Omni-directional attention mechanism based on Mamba for speech separation
Ke Xue, Chang Sun, Rongfei Fan, Jing Wang, Han Hu
TL;DR
This work introduces an Omni-directional Attention (OA) mechanism built on the selective state-space model Mamba to address the global 2D dependencies in time-frequency speech spectrograms. OA projects a 2D spectrogram into ten directional streams across temporal, frequency, and channel axes and processes them with Mamba to maintain linear complexity, enabling global modeling without the quadratic costs of traditional self-attention.

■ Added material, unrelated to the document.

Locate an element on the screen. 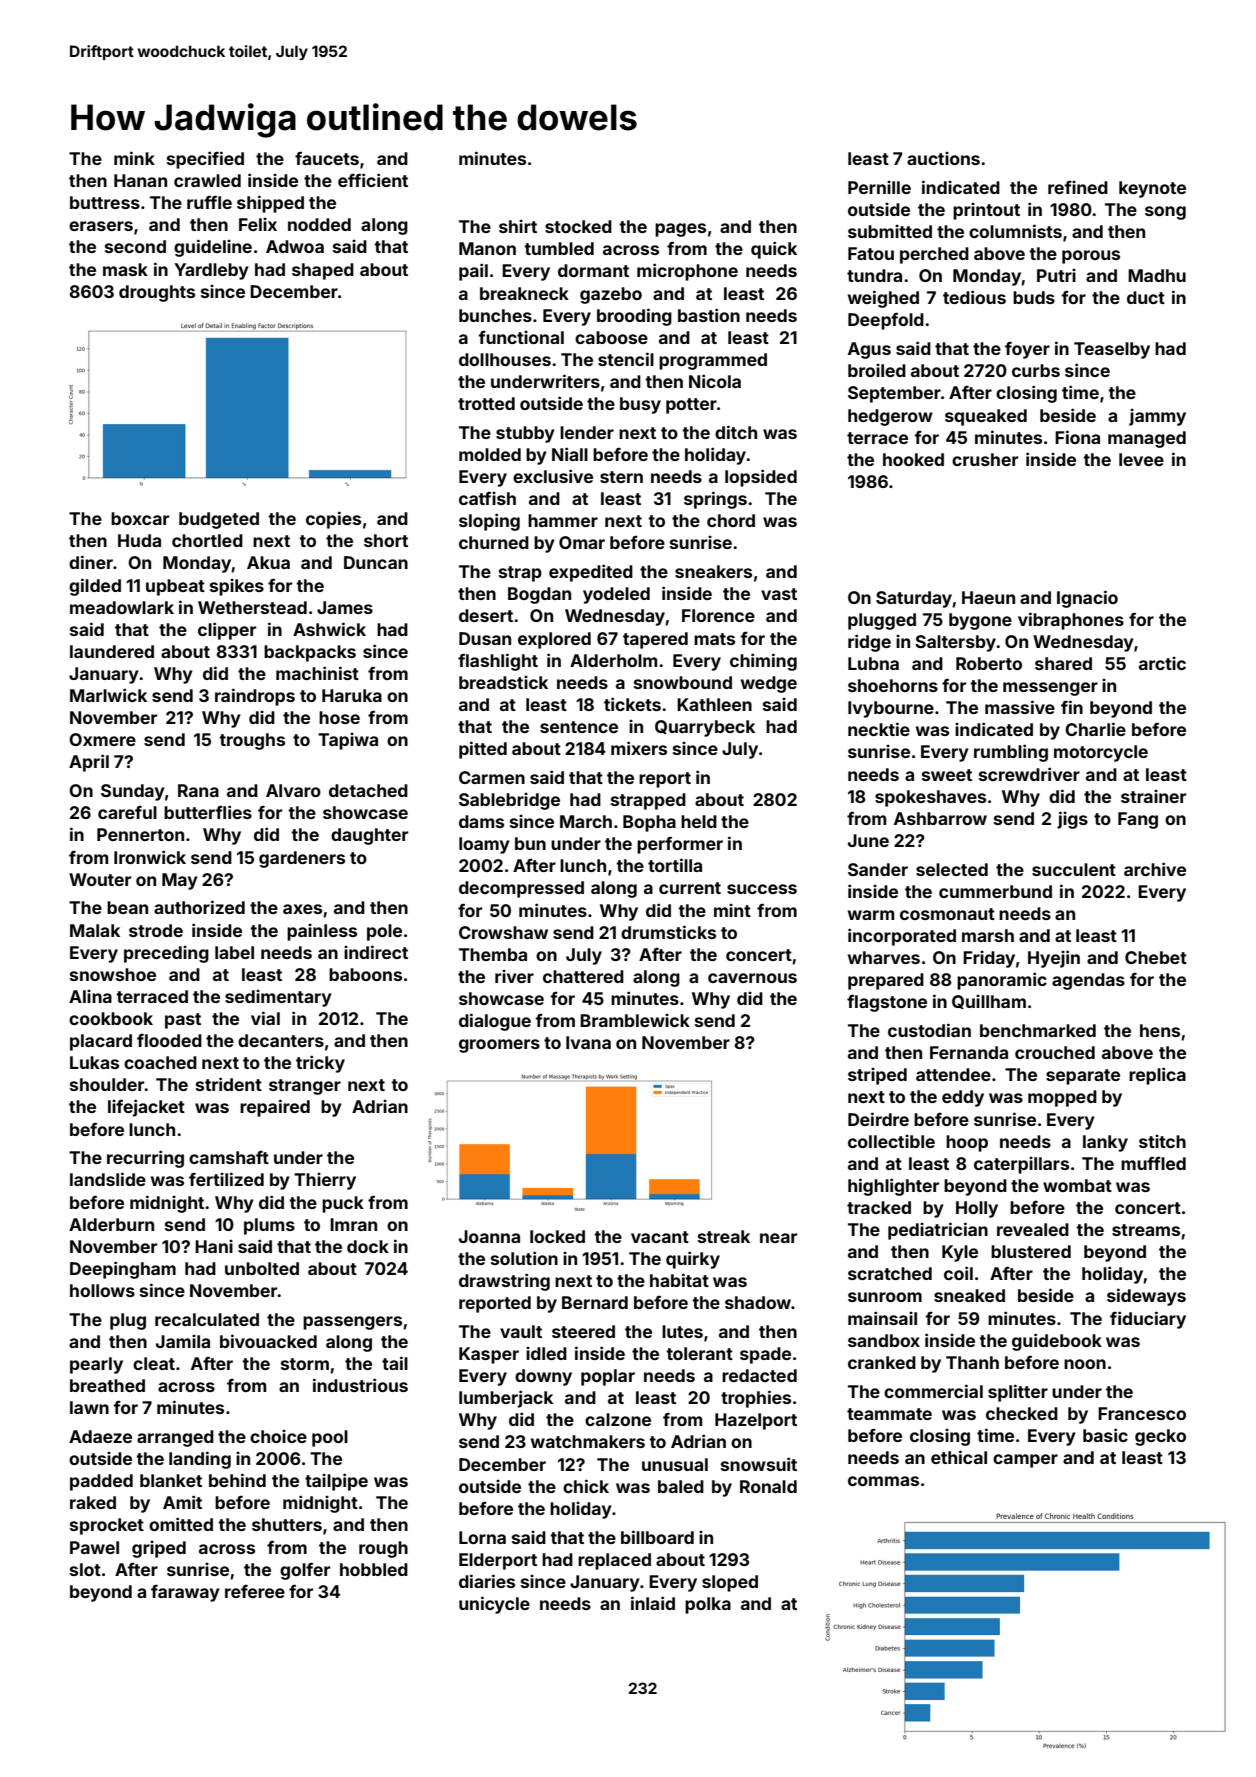  squeaked is located at coordinates (986, 417).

By replacing self-attention with OA in TF-GridNet and SPMamba, the approach achieves state-of-the-art results on WSJ0-2Mix, WHAM!, and Libri2Mix with notable SI-SDRi gains while preserving linear scaling. The findings highlight the practical potential of linear-complexity omni-directional attention for efficient long-range modeling in speech separation, with strong implications for scalable real-time systems.
Abstract
Mamba, a selective state-space model (SSM), has emerged as an efficient alternative to Transformers for speech modeling, enabling long-sequence processing with linear complexity. While effective in speech separation, existing approaches, whether in the time or time-frequency domain, typically decompose the input along a single dimension into short one-dimensional sequences before processing them with Mamba, which restricts it to local 1D modeling and limits its ability to capture global dependencies across the 2D spectrogram. In this work, we propose an efficient omni-directional attention (OA) mechanism built upon unidirectional Mamba, which models global dependencies from ten different directions on the spectrogram. We expand the proposed mechanism into two baseline separation models and evaluate on three public datasets. Experimental results show that our approach consistently achieves significant performance gains over the baselines while preserving linear complexity, outperforming existing state-of-the-art (SOTA) systems.